APLICAÇÃO DA LEITURA:
(1) Indique se cada afirmação concorda com o texto sobre comportamento sedentário, respondendo sim ou não e citando as palavras do texto que decidem a questão. (a) A revisão foi resultado de três anos de pesquisa. (b) Já existem pesquisas suficientes para recomendar quanto se deve reduzir o comportamento sedentário. (c) Somente cientistas brasileiros revisaram a literatura sobre o tema.
(2) Segundo o texto sobre comportamento sedentário, em que revista científica o estudo foi publicado?
(3) Dê continuidade ao texto sobre comportamento sedentário a partir da última frase apresentada.
───── TEXTO FORNECIDO
(Artigo publicado pela Agência Fapesp – por Luciana Constantino)
Prevalente na vida moderna e alvo recente da ciência, o comportamento sedentário tem agora uma “enciclopédia” onde estão reunidas desde informações sobre impactos no organismo e na saúde humana até conceitos e recomendações. Em mais de 100 páginas, resultantes de três anos de pesquisa, cientistas brasileiros e de instituições internacionais revisaram a literatura sobre o tema.
O trabalho reforça a mensagem “Sente-se menos, mova-se mais”. E aponta uma série de lacunas em estudos clínicos e experimentais a serem preenchidas para elucidar os efeitos fisiológicos da combinação de exercícios com interrupções do período sedentário. Atualmente não há pesquisas suficientes para recomendar o quanto é preciso diminuir o comportamento sedentário para que não exista risco à saúde. O estudo está publicado na revista científica Physiological Reviews.
──────────
───── MATERIAL FORNECIDO
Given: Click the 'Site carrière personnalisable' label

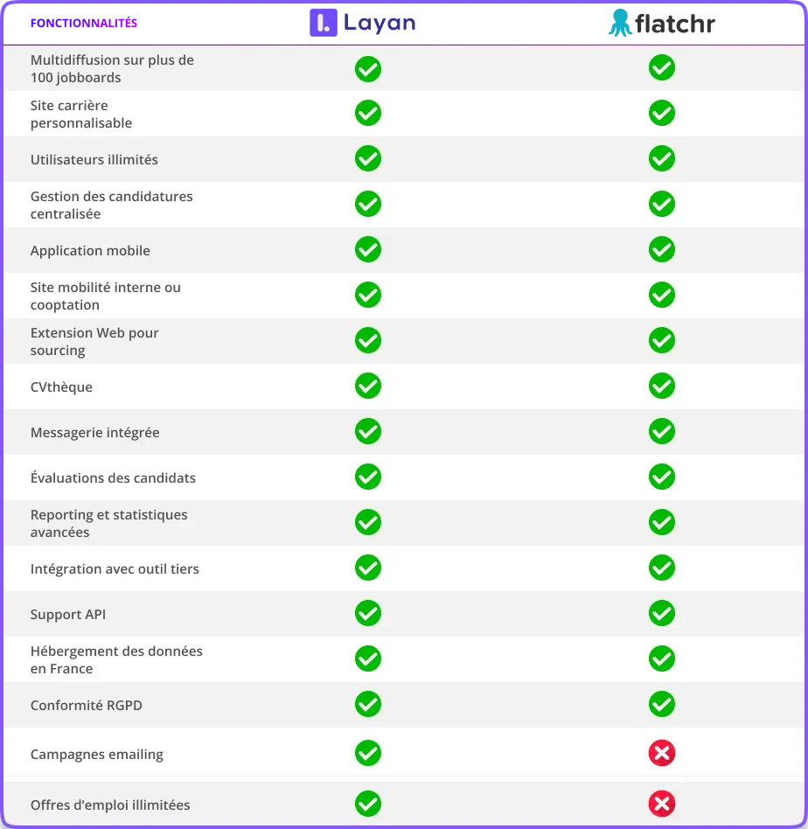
──────────
RESPOSTAS DO EXERCÍCIO:
(1)
(a) Sim: "resultantes de três anos de pesquisa".
(b) Não: "Atualmente não há pesquisas suficientes para recomendar o quanto é preciso diminuir o comportamento sedentário para que não exista risco à saúde."
(c) Não: "cientistas brasileiros e de instituições internacionais revisaram a literatura sobre o tema".

(2) Na revista Physiological Reviews.

(3)
Mesmo indivíduos que praticam exercício moderado em determinado período, mas têm comportamento sedentário no restante do dia – permanecendo muito tempo sentados ou deitados enquanto acordados –, correm maiores riscos de desenvolver doenças cardíacas e vasculares, por exemplo. Nestas condições, o gasto de energia é muito baixo.
O trabalho mostra que o excesso de comportamento sedentário leva, entre outros, à resistência à insulina, disfunção vascular, redução da aptidão cardiorrespiratória, perda de massa e força muscular, além de aumento da massa de gordura corporal e visceral.
Além disso, o tempo excessivo em que as pessoas ficam sentadas ou deitadas tem impactos nas respostas fisiológicas semelhantes aos relatados para a inatividade física, com pouco exercício.
Quando adotadas intervenções de longo prazo destinadas a substituir ou interromper o sedentarismo com atividade física leve a moderada, os benefícios incluem apenas pequenas melhorias no peso, na circunferência da cintura, no percentual de gordura corporal, na glicemia de jejum, nos níveis de insulina e na função vascular em adultos e idosos.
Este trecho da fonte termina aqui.